The role of semantic web in this process concerns acting as an interoperable semantic representation using the RDF, RDFS, and OWL standards. We propose utilising ontology matching and alignment to identify the correct schemas for data exported from service A to be transformed and imported into service B. We also propose utilising ontology matching to permit reuse of data based on common schemas without explicit agreement between an exporter and importer. Similarly, we also propose using uplift/downlift mappings between schemas as a technique to potentially perform this step without requiring transformation of data into RDF.
Ontology matching is “the process of generating an ontology alignment between a source and a target ontology” [6]. In the last 15 years, a number of surveys has been published in the area. They review the various techniques proposed for two main categories of approaches, focusing either on simple correspondences between concepts/resources [7][8] (1:1 concept matching) or complex matching [9] (for m:n or more complex relations). Since ontology matching is one of the oldest and most relevant research areas in the Semantic Web community15, it has produced a wide variety of techniques and tools ready to be used16. Popular implementations, such as the Alignment API17 [10] or the NeOn Toolkit18, assist practitioners in attempting to automatically align different schemas.
To explain and discuss the application of semantic web, ontology matching, and mappings in our approach in detail, consider the hypothetical use-case of an individual wishing to obtain posts exported from Facebook and import them to Twitter. This use-case can also be generalised for services both within and outside the social media domain looking to import and reuse some or all of the Facebook data - which furthers the usefulness of our approach.
Data Ingestion & Conversion
Currently, both Facebook and Twitter19 export their data under RtDP as JSON20 — a non-semantic format.
The first step in ingesting Facebook’s JSON data is thus to understand its structure and its schema. Where services undertake this effort individually, each service has to duplicate the effort of understanding the structure and keeping its tool updated. By sharing this task, the community can maintain a documentation of the data’s schema and structure. If and when Facebook changes the data structure or format, the community can update its documentation without duplication of effort. While it is Facebook’s prerogative to structure its data and change it as it feels fit - an argument can be made that frequent and unreasonable changes are detrimental to the spirit of RtDP.

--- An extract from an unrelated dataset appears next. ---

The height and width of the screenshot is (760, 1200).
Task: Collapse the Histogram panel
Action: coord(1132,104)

To minimise impact of such changes, a schema corresponding to Facebook’s data is created in the common registry, and any tools ingesting Facebook’s data utilise the schema instead. Minimal effort is required to ‘transform’ the data from its underlying structure to one corresponding with the established schema - such as through a python script to convert to CSV or through RDF mapping to convert to JSNO-LD - based on what the desired output format is.
Schema Description
The creation of a Facebook schema is based on first creating a common schema representing ‘a social media post’. The concepts in the Facebook schema are thus specialised variations of the common schema, representing Facebook as a specific type of social media. This abstraction permits a data importer to target data specifically from Facebook (through the Facebook schema) or any social media (through the common social media schema). The abstraction also works to encourage designing common tools to work on the data rather than specialised ones targeting individual services. depicts an example of a common schema targeting social media posts.

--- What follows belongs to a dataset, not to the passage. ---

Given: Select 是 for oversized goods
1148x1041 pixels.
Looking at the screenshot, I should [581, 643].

The creation of a common schema where none exists is difficult if a community agreement is necessary over its concepts and structure. Therefore, we suggest seeding the first common schema with concepts from dominant data providers in the domain and normalising it towards other existing providers. In the current use-case, this would mean first creating a schema from Facebook’s data, then creating a common schema based on Facebook’s schema, and updating Facebook’s schema to use the common one as its base. By this we mean sub-classing concepts in specialised schemas from common ones. Later, when creating Twitter’s schema, the existing common schema for social media can be used to guide the schema creation process.
Schema Alignment
In the common and Facebook schemas, the generic terms ‘post’, ‘media’, ‘timestamp’ are suitable for use in both since Facebook does not have any specialised variation of these. However, concepts such as ‘like’ or ‘reaction’ may present problems in abstraction and generalisation as they may not be present in other service in the same context. For example, Twitter defines21 the ‘’ symbol to mean a ‘like’ whereas Facebook defines22 its ‘reactions’ as an enumeration consisting of ‘like, love, wow, haha, sorry, angry’. Aligning the two is difficult due to semantic differences in the two terms. One interpretation is that only a Facebook ‘love’ is equivalent to Twitter ‘like’, whereas another possible interpretation is that any Facebook reaction should be equivalent to Twitter ‘like’.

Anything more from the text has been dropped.